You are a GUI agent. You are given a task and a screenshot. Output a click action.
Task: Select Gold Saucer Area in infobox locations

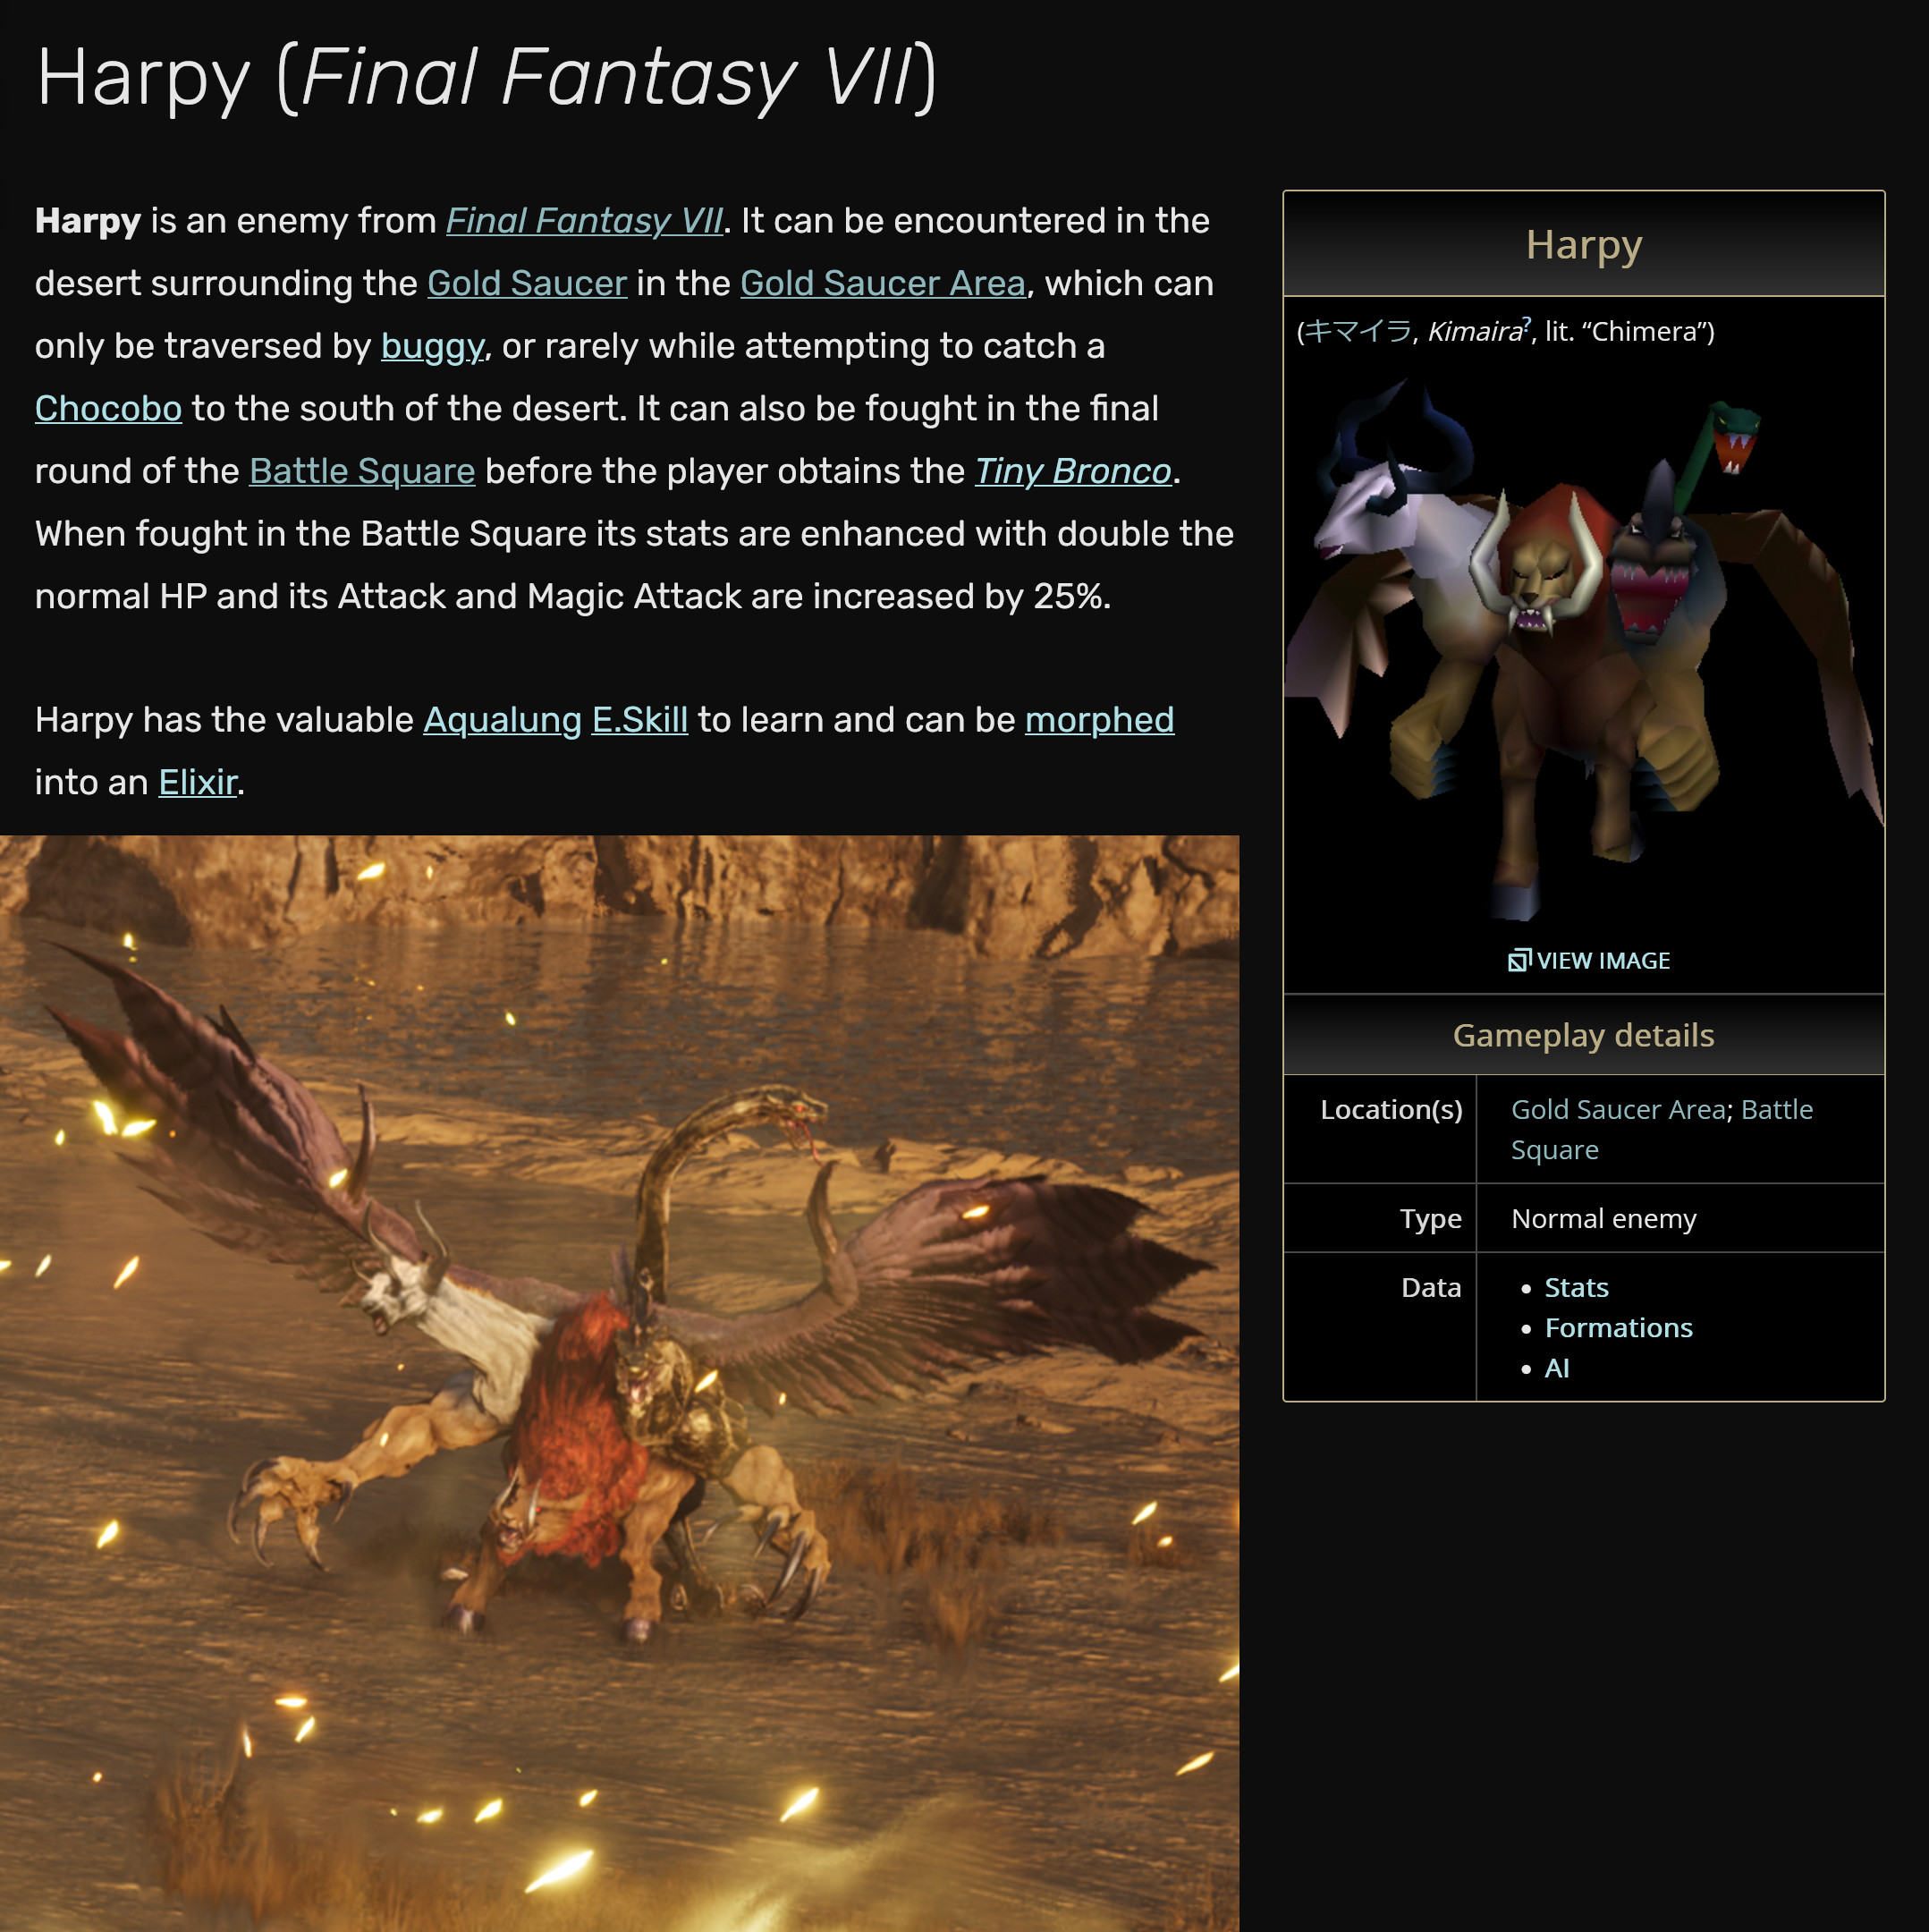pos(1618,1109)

-*-

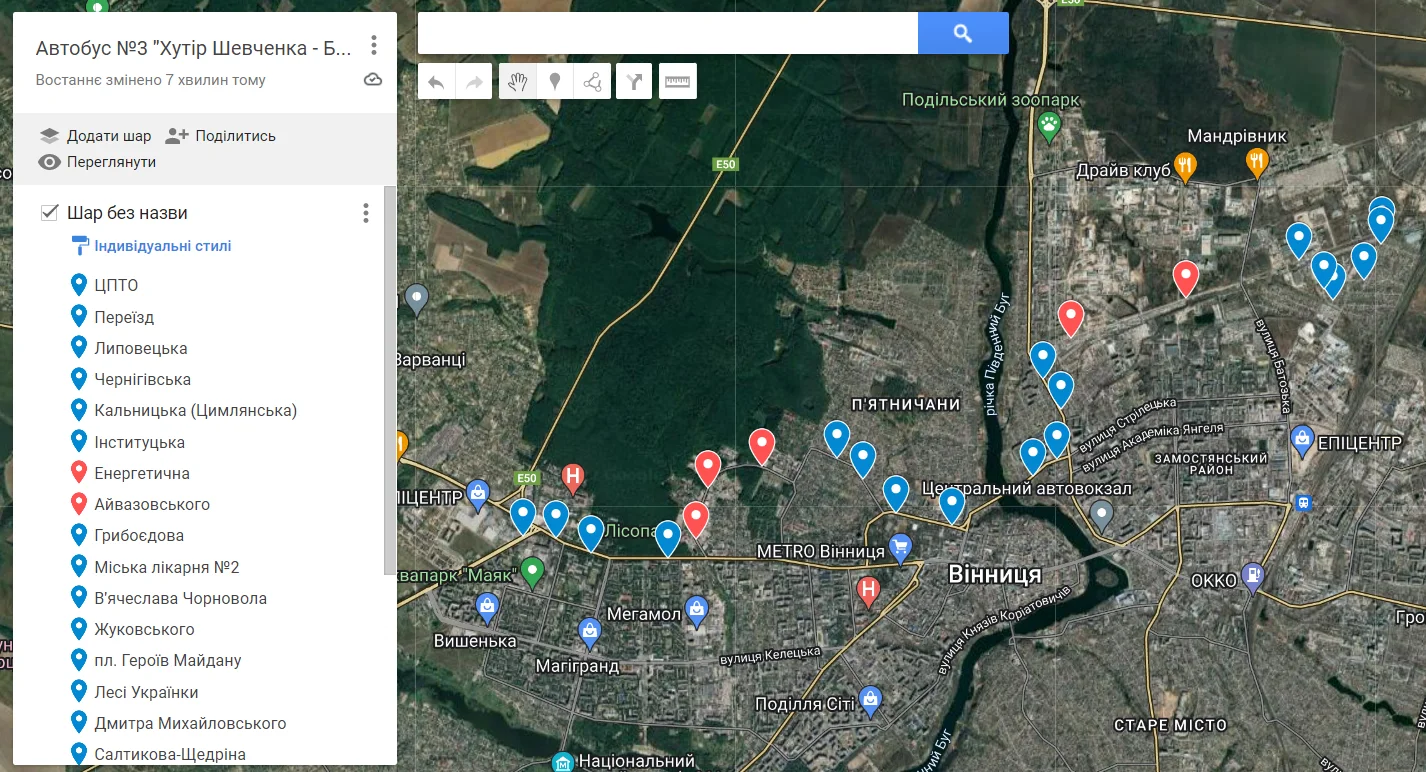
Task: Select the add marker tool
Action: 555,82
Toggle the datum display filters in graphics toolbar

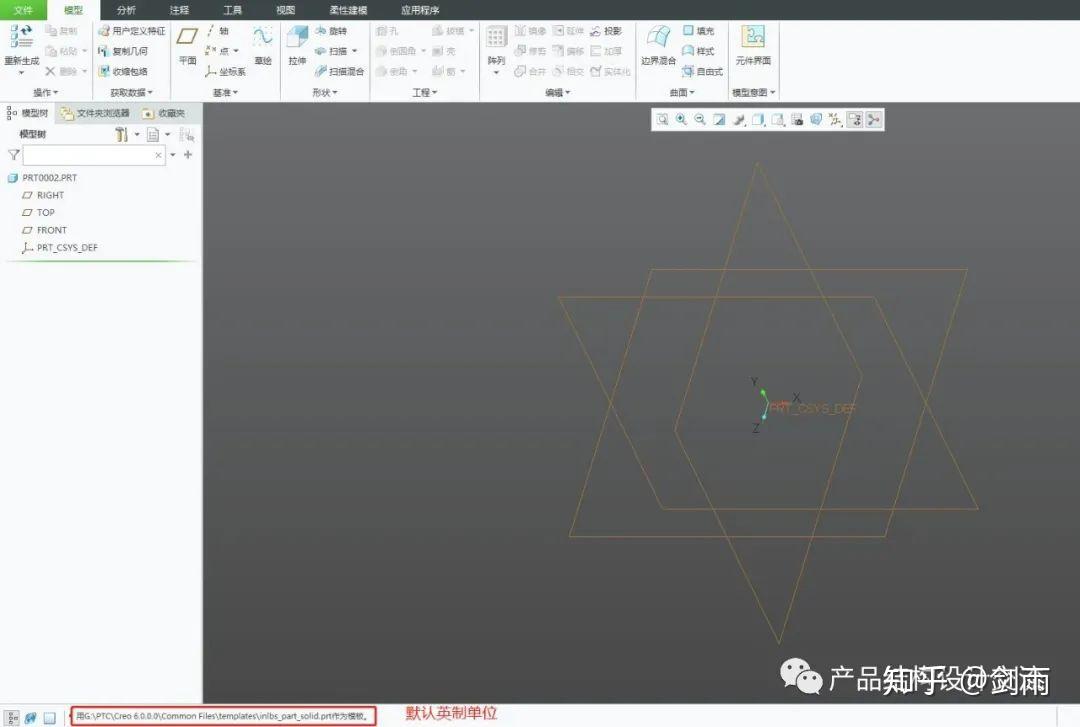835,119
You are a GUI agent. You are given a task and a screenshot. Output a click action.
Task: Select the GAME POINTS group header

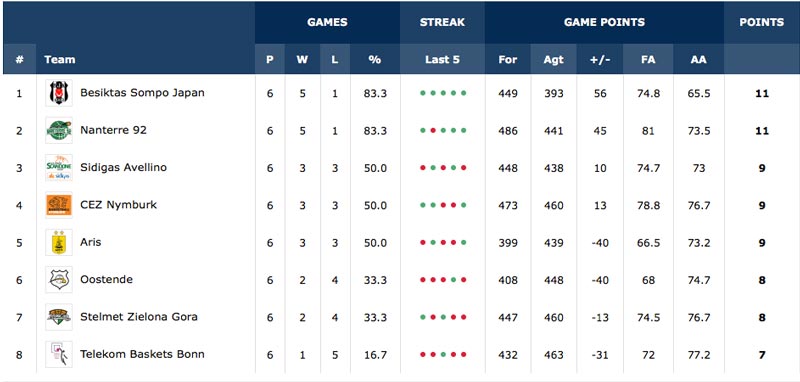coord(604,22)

-*-

Please find every line in the items above that contains the word "Select" and copy each of those lines out in full.

Task: Select Gold Saucer Area in infobox locations
Task: Select the add marker tool
Task: Select the GAME POINTS group header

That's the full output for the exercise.